I was introduced to the concept by Angela Chen (whose Twitter feed regularly fascinates me. Seriously, definitely worth a follow.). Angela shared the following example from a “Freakonomics” podcast, in which a professor gives his students this fictional Shark Tank pitch:
“I’d like to open a new kind of grocery store. We’re not going to have any branded items. It’s all going to be private label. We’re going to have no television advertising and no social media whatsoever. We’re never going to have anything on sale. We’re not going to accept coupons. We’ll have no loyalty card. We won’t have a circular that appears in the Sunday newspaper. We’ll have no self-checkout. We won’t have wide aisles or big parking lots. Would you invest in my company?”

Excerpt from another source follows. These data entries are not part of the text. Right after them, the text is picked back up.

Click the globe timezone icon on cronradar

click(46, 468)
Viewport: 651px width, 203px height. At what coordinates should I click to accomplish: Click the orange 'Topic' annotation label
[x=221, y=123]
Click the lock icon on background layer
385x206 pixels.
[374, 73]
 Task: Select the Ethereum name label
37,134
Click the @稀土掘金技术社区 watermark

This isn’t a very appealing pitch. It’s also a description of Trader Joe’s — which has, by far, the best sales per square foot of any grocery store.

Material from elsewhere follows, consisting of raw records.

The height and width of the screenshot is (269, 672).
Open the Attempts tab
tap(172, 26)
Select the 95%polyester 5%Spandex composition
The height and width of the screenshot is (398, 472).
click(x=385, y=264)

Angela highlighted this as an example of what a group of early twentieth century writers known as the Russian Formalists called “ostranenie” (остранение), or defamiliarization. They would describe usual things in unusual ways, thus providing a different perspective on experiences we normally take for granted. The idea was to “reawaken our senses by making the familiar unfamiliar,” as a Russian Formalist put it.
One of my favorite examples of defamiliarization comes from Fraggle Rock. (I’m transposing the term; the Russian Formalists didn’t have Fraggle Rock, sadly for them.) If you don’t know Fraggle Rock, (sadly for you), it was a 1980s TV show created by Jim Henson that featured several communities of Muppet-like creatures living in underground caves and navigating life challenges.

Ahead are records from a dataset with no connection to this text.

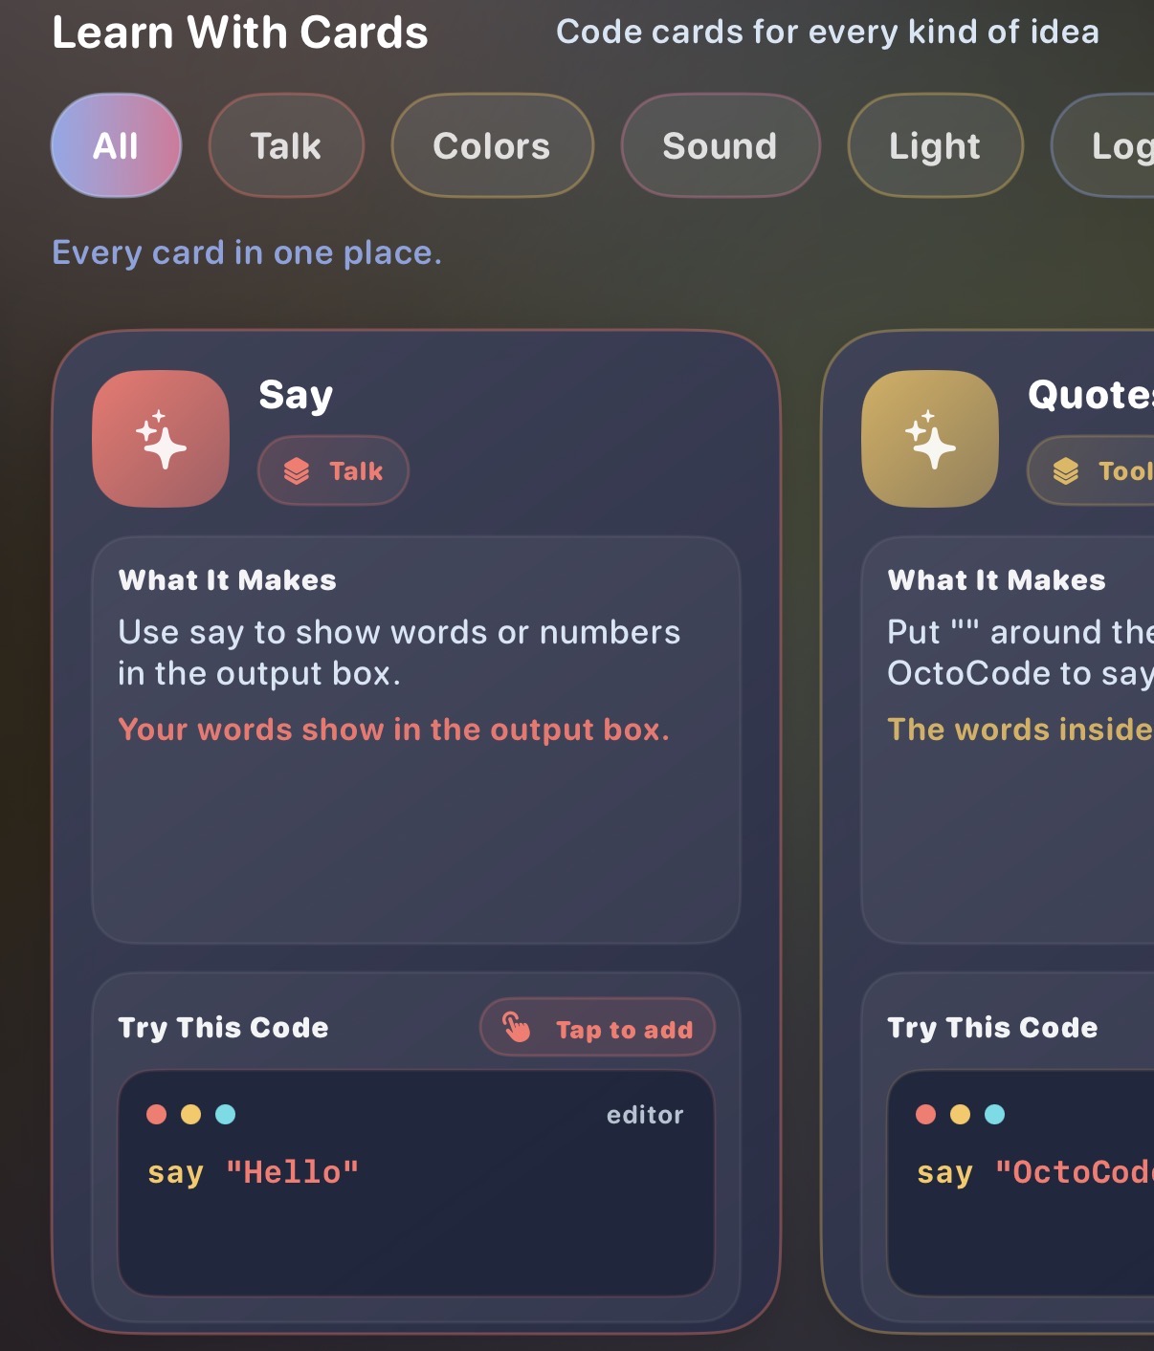Click the Talk badge on the Say card
Image resolution: width=1154 pixels, height=1351 pixels.
pos(333,470)
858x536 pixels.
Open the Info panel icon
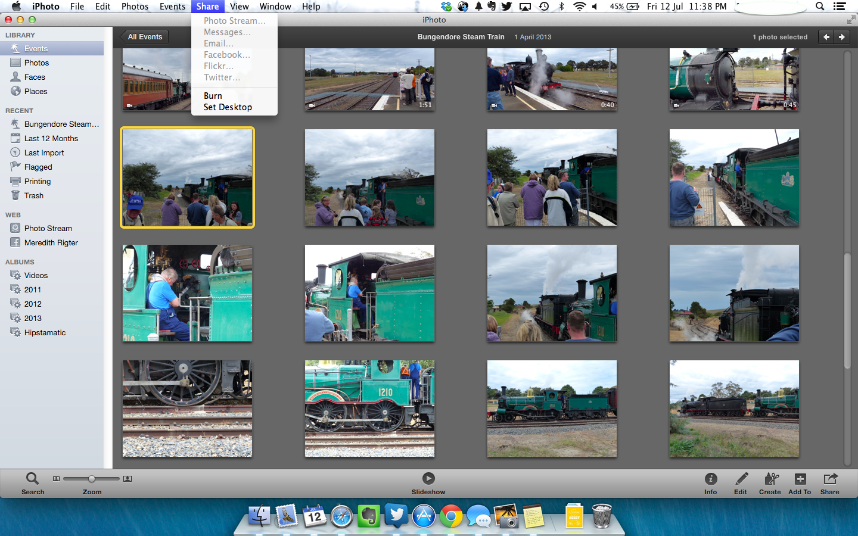pyautogui.click(x=710, y=479)

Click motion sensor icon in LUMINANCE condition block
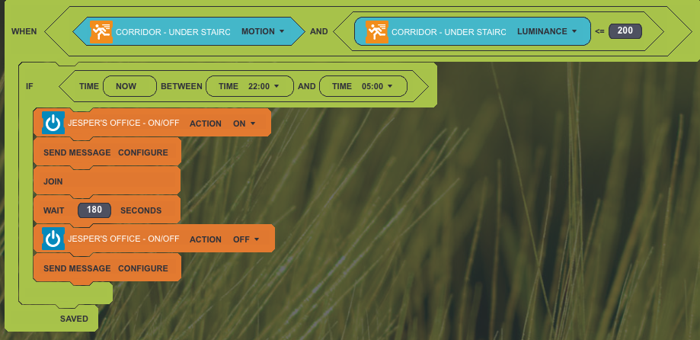pyautogui.click(x=376, y=32)
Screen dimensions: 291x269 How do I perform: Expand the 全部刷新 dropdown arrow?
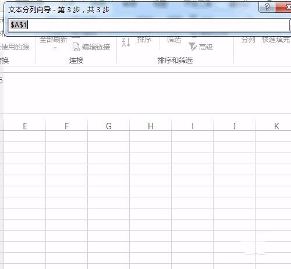(55, 48)
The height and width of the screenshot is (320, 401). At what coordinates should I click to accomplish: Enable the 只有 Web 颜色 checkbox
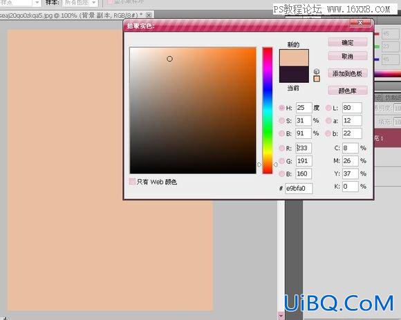(x=132, y=182)
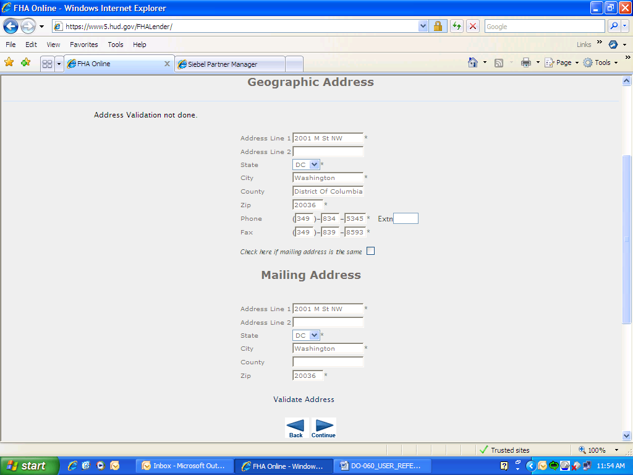Image resolution: width=633 pixels, height=475 pixels.
Task: Open Inbox - Microsoft Outlook taskbar item
Action: pyautogui.click(x=185, y=466)
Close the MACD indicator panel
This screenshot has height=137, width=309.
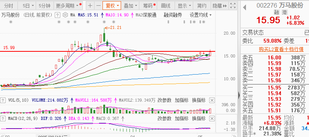point(212,119)
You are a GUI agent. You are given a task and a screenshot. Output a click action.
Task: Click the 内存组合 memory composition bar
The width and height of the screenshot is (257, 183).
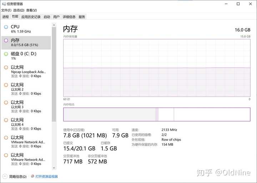[x=157, y=114]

Gobo Fraggle was the main protagonist, but my favorite character was his relative — Uncle Traveling Matt. Uncle Traveling Matt had decided to venture out from the caves, through a mouse-hole in the wall of a house above, and was now exploring “Outer Space” where the Silly Creatures live. (That would be us.) Uncle Traveling Matt would send Gobo postcards about his experiences in Outer Space, and the show would depict scenes of those experiences as Gobo read the postcard aloud.
On his first adventure to Outer Space (video below), Uncle Traveling Matt blithely walked into traffic. When cars started honking, he assumed they wanted to communicate, and began trying to learn their discordant language. "Fortunately, I have an excellent ear for foreign languages," Matt says, as the frustrated drivers laid on the horns.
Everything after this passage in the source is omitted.